Dressed Against It
A photographer named Aston Husumu Hwang—or Sungmin Hwang, depending on which context you’re in—shot something in Seoul that most people miss when they’re busy streaming K-pop. He documented young people who have something to prove, not to the world but to themselves. Proof that you can live in a system designed to optimize you into nothing and still dress like you know exactly who you are.
K-pop gets all the attention, obviously. 2NE1, G-Dragon, Girls’ Generation—the whole machine is export-ready, packaged, global. But beneath that layer is a city where kids are navigating something most of us don’t have to think about: existing between superpowers, in a society that measures your worth by grades and money and looks. The pressure is inescapable. It’s in the air. It’s the default setting.

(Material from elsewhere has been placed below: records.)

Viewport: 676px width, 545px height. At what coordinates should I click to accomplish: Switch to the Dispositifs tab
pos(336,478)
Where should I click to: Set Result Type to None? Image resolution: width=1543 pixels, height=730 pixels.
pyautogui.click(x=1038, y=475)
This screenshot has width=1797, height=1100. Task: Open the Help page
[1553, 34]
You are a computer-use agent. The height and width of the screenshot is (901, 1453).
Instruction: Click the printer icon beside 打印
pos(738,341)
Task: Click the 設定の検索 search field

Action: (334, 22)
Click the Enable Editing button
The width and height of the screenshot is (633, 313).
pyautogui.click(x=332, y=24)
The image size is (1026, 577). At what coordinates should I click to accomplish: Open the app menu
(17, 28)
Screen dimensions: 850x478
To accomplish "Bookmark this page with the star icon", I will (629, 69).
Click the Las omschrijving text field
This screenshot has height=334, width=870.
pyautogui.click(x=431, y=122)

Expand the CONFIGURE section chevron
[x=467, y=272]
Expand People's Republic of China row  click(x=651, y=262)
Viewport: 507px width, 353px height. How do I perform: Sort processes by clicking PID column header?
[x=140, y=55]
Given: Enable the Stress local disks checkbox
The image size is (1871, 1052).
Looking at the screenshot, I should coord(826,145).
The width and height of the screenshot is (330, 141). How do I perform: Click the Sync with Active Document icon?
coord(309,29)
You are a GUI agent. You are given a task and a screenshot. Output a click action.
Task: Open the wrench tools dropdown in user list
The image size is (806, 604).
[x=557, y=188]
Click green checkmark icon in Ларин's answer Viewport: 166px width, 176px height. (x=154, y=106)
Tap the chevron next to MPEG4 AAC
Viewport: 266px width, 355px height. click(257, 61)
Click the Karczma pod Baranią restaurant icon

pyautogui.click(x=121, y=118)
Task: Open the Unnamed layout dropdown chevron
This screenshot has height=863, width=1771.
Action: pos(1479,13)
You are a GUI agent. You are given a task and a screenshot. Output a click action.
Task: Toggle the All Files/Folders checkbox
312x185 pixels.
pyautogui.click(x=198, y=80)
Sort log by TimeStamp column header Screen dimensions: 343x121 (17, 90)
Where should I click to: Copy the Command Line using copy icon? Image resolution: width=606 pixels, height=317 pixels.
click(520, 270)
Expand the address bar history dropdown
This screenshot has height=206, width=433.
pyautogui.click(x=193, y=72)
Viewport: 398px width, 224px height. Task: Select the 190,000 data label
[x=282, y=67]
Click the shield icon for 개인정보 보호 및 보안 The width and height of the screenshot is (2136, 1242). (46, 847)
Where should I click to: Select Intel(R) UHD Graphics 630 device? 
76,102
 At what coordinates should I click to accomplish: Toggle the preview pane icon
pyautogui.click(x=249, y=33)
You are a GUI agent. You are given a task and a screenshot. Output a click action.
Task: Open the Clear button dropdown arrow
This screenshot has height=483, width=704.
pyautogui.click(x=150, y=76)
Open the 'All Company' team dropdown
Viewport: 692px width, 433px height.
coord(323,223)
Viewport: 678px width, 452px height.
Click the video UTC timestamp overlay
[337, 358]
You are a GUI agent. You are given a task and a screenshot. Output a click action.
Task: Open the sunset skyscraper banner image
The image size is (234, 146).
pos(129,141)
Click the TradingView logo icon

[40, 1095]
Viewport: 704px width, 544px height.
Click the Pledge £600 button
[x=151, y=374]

What Hwang’s photographs show is resistance that doesn’t announce itself. Not organized, not political in the traditional sense. Just a refusal. The way these kids dress is almost obsessive—perfect hair, precise outfits, considered down to the last accessory. It reads like armor. Like someone saying, in the only way available to them right now: I have control over at least this. I will not be optimized.
There’s something about a well-dressed person standing absolutely still, refusing to shrink. That’s what I see in these photographs. A young person in Seoul, aware of all the machinery surrounding them, all the pressure, all the expectations, and they’re just calm. Dressed immaculately. Present. That calmness is its own kind of rebellion.